Screenshot grounding data
+ + + +

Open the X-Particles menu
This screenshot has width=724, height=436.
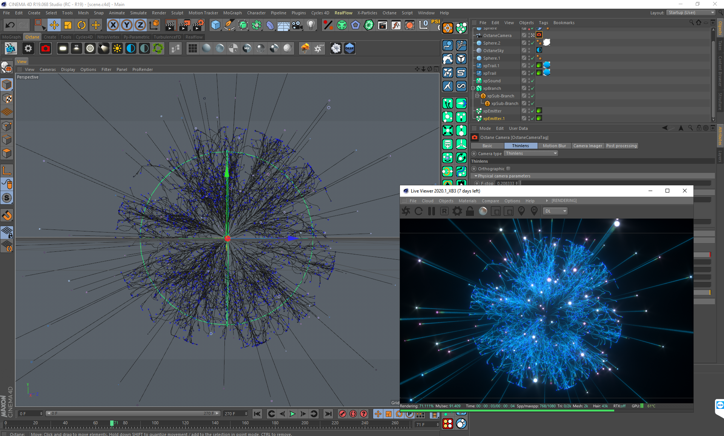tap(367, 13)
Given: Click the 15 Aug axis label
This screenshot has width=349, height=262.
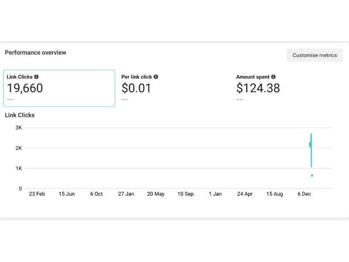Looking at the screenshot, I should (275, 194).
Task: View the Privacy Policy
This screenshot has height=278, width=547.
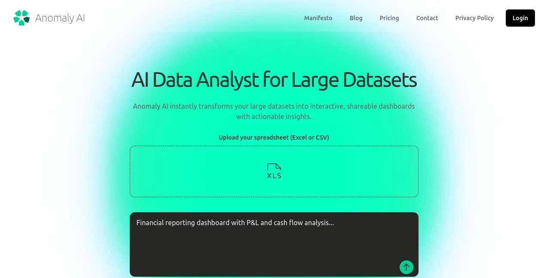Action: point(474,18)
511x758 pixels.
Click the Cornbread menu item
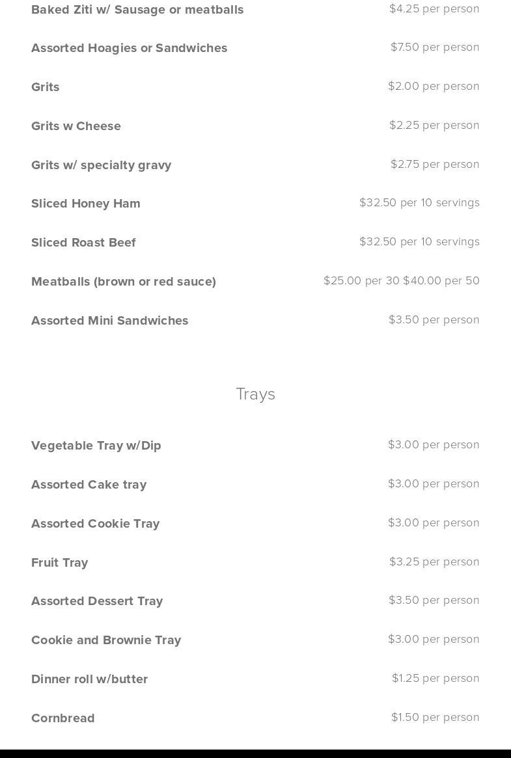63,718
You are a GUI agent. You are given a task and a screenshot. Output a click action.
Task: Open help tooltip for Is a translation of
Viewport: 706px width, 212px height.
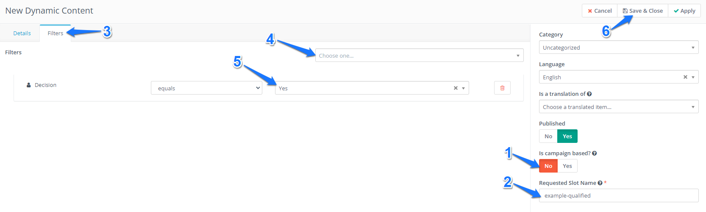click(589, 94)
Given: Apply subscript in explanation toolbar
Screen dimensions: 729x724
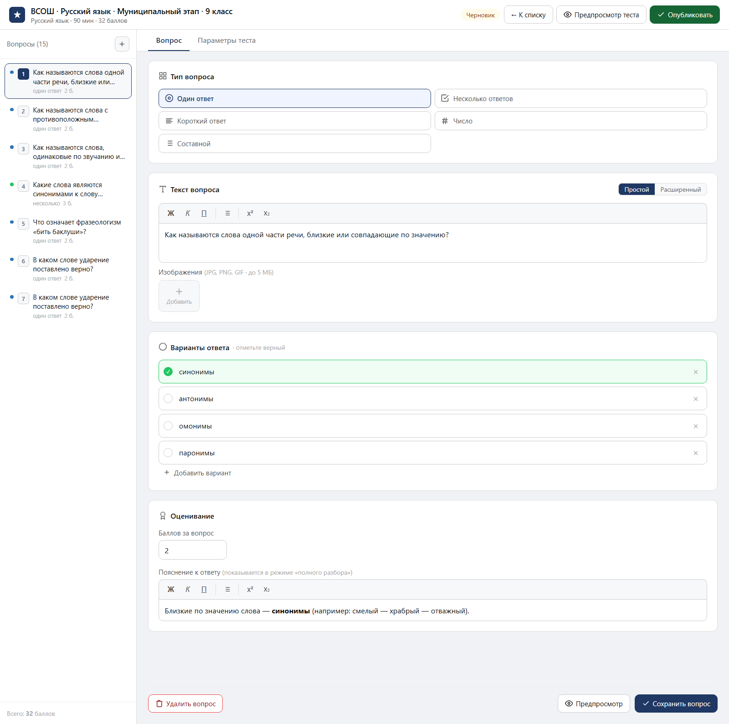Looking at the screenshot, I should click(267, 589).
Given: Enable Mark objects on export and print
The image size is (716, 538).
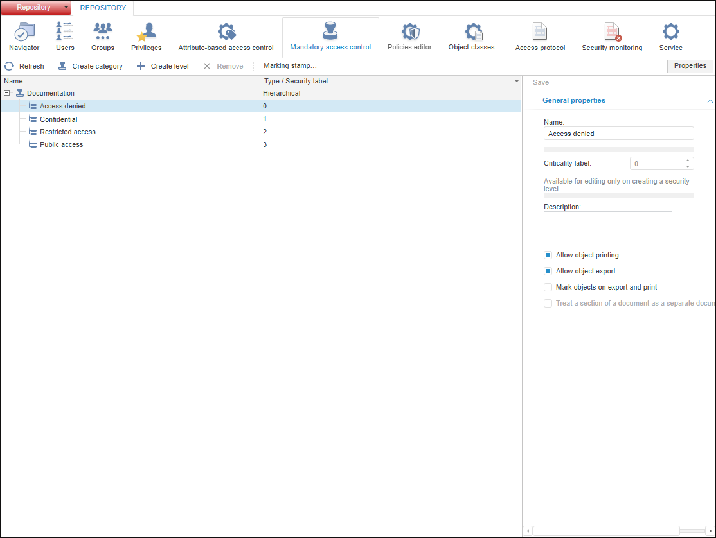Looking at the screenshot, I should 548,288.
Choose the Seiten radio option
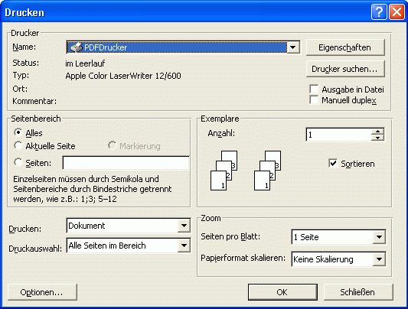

+ + + +

WHAT YOU NEED TO DO: With the pictures removed, copy the data above word for word.

TASK OUTPUT:
Open the X-Particles menu
This screenshot has width=724, height=436.
tap(367, 13)
Given: Click the 15 Aug axis label
This screenshot has width=349, height=262.
Looking at the screenshot, I should (275, 194).
Task: View the Privacy Policy
This screenshot has height=278, width=547.
Action: point(474,18)
511x758 pixels.
Click the Cornbread menu item
63,718
You are a GUI agent. You are given a task and a screenshot. Output a click action.
Task: Open help tooltip for Is a translation of
Viewport: 706px width, 212px height.
click(589, 94)
Given: Apply subscript in explanation toolbar
Screen dimensions: 729x724
Looking at the screenshot, I should click(267, 589).
Given: Enable Mark objects on export and print
The image size is (716, 538).
Looking at the screenshot, I should 548,288.
Choose the Seiten radio option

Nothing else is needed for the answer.